De dissertatie van Houkes is origineel en laat zien dat politieke geschiedenis en religiegeschiedenis elkaar soms erg kunnen overlappen. Religie was in de tweede helft van de negentiende eeuw een belangrijke factor in politiek en maatschappij en niet louter conservatief, omdat de NHK met het algemeen mannenkiesrecht in 1867 de Nederlandse staat precies vijftig jaar vooruit was. Houkes laat zien dat religie ook een belangrijke rol speelde bij de vorming van de natiestaat. Naast het individualistische liberale burgerschap ontstond er ook een christelijk burgerschap met een andere visie op hoe men een goede vaderlander kon zijn. Ondergetekende heeft vanwege het exclusieve karakter van het christelijk burgerschap – goede Nederlandse burgers zijn christelijke burgers - meer sympathie heeft voor de liberale visie. De grote verdienste van de notie van een christelijk burgerschap is niettemin dat hierdoor een nieuwe groep mensen politiek en maatschappelijk is geïntegreerd. Christelijke vaderlanders biedt daarom meer dan alleen een beschrijving van een stukje geschiedenis.

> _GETOONDE GEGEVENS_:

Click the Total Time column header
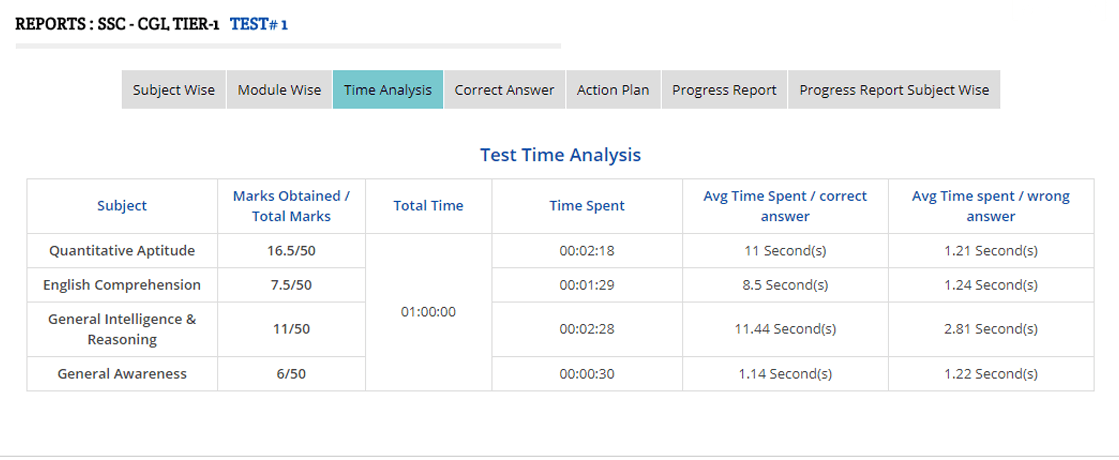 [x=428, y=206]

* * *

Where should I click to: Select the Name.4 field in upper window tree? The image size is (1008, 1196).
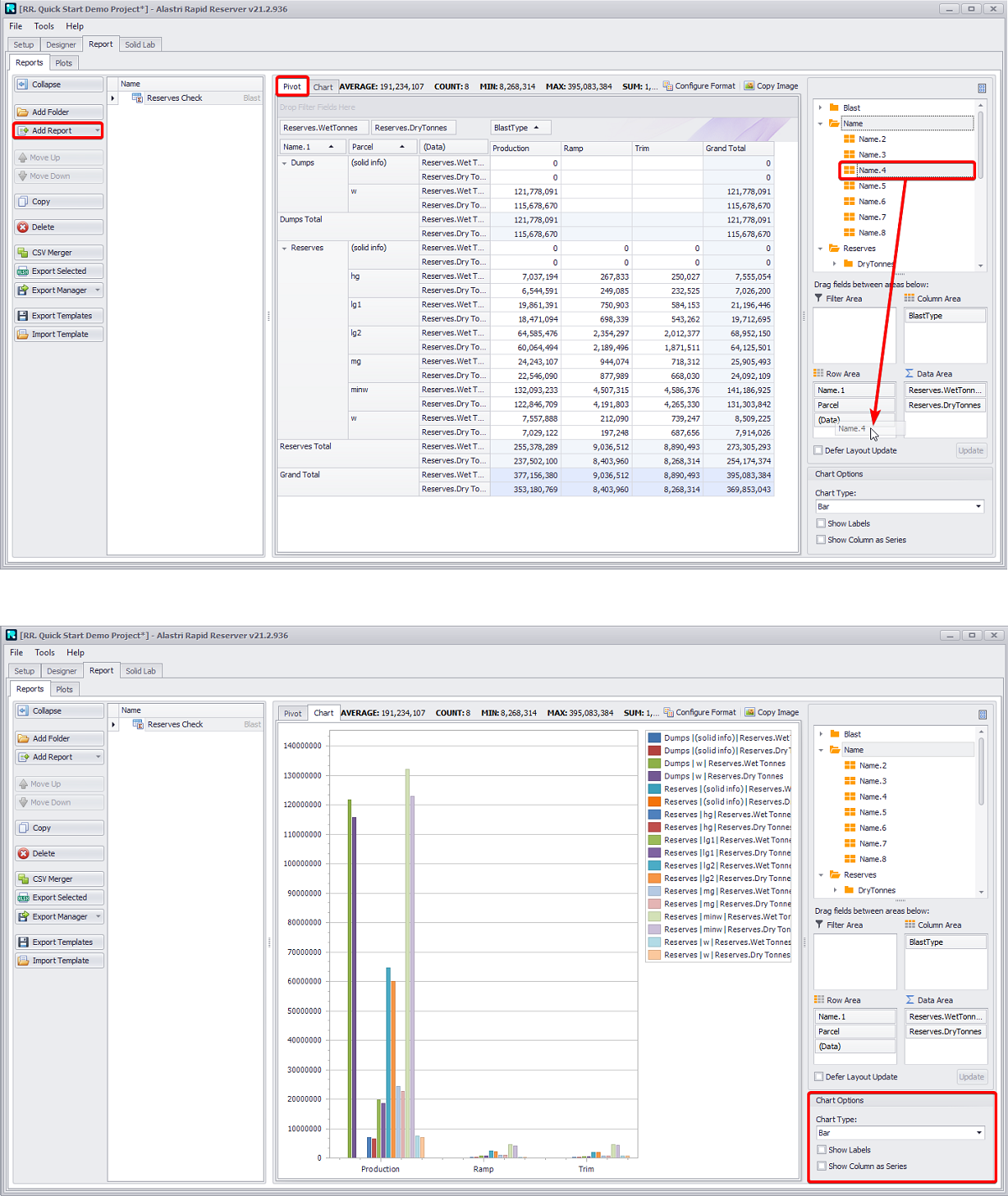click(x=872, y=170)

> _OPGAVE_:
Welke vorm van burgerschap ontstond volgens de gegeven tekst naast het individualistische liberale burgerschap?

> _ANTWOORD OP OPGAVE_:
Een christelijk burgerschap.